In a different frame the same picture can look very different. Likewise, re-framing your thoughts can help you see events or situations differently. For example, an experience that seemed negative when it happened can have a positive effect if you look back and learn something from it. The event does not change, but you re-frame it so the outcome becomes positive.

Re-framing can help you change self-defeating thoughts and feelings into empowering, positive ones.

Self-defeating thoughts

Your thoughts are self-defeating when you focus negatively on something you’ve said or done or when you put yourself down. Self-defeating thoughts often begin with sweeping statements like

  • I should never have…
  • I’ll never be able to…
  • I always…
  • I’m too…

Putting yourself down leaves you feeling discouraged and doesn't help you cope with problems or come up with solutions. A more effective approach is to re-frame the situation using one or more of the following suggestions:

  1. Understand how your past affects your present.
    Self-defeating thoughts sometimes come from experiences you had as a child. For example, if an older brother or sister said you were “dumb” often enough, you may have learned to believe it. If a teacher told you “you’ll never amount to much,” you may be fulfilling that prediction. It's worth comparing these old messages with the facts—identify some of the things you’ve learned and some of the successes you’ve had since you were a child. See Other Relevant Tips at the end of this article.

  2. Be specific.
    When you catch yourself thinking something like “I'm a failure,” look closely at the thought and be more specific. For example, did you fail or did your plan of action fail? Did you make mistakes that you could correct next time? If you tell yourself you’re a failure, you are less likely to try again. If you see your plan as the failure, you are more likely to change the plan, try again and succeed next time.

  3. Look at the evidence.
    Ask yourself what evidence there is to support your negative thought. For example, if you think you’re too old to go back to school, what evidence do you have that this is true? Is your belief based on myths like “You can't teach old dogs new tricks” or memories of negative school experiences?

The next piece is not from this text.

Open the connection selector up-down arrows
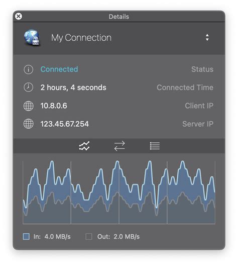Viewport: 238px width, 265px height. click(207, 38)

How much do you really know about what it’s like for adults to return to school? Have you talked to people who’ve gone back to school.

    Many adults discover that, because their perspective has changed and they've learned a lot since they were last in school, they do much better and enjoy school much more than they did when they were younger.

  4. Change negatives to positives.
    Write down your negative thoughts and rephrase them from a positive point of view.

    I can't do it. could become I've overcome difficulties before...
    When I set my mind to it, I usually do well...

    I should never have... could become Next time, I will...

    I'm no good at anything. could become I'm good at...

    What's the use? could become I won't let this stop me.
    Things can always get better...

  5. Practise your positives.
    Practise saying positive things about yourself, to yourself. For example, complete the following sentences.

    • I feel really good when…
    • I was most successful when…
    • It made me feel good when someone told me that…
    • I am happy when…

  6. Create positives.
    • Identify what you can do, instead of focusing on what’s not possible. Spend time thinking about how to build on your strengths and improve on or get around your weaknesses—don't waste your time on regret and bitterness.

    • When you are concerned about an upcoming event, imagine yourself being confident and successful and getting what you want from the situation. Replay this mental movie frequently before the event.

    • Talk to people you respect who have a positive outlook. If you’re having trouble re-framing negative thoughts, ask them to help you.

    • Stay active to stay positive: walk, run, swim, do volunteer work. Activity will help you feel good about yourself.

Learning to re-frame negative thoughts and feelings takes time but as with most other skills, the more you practise, the better you get. Eventually you’ll notice that positive thoughts come easily and often to mind.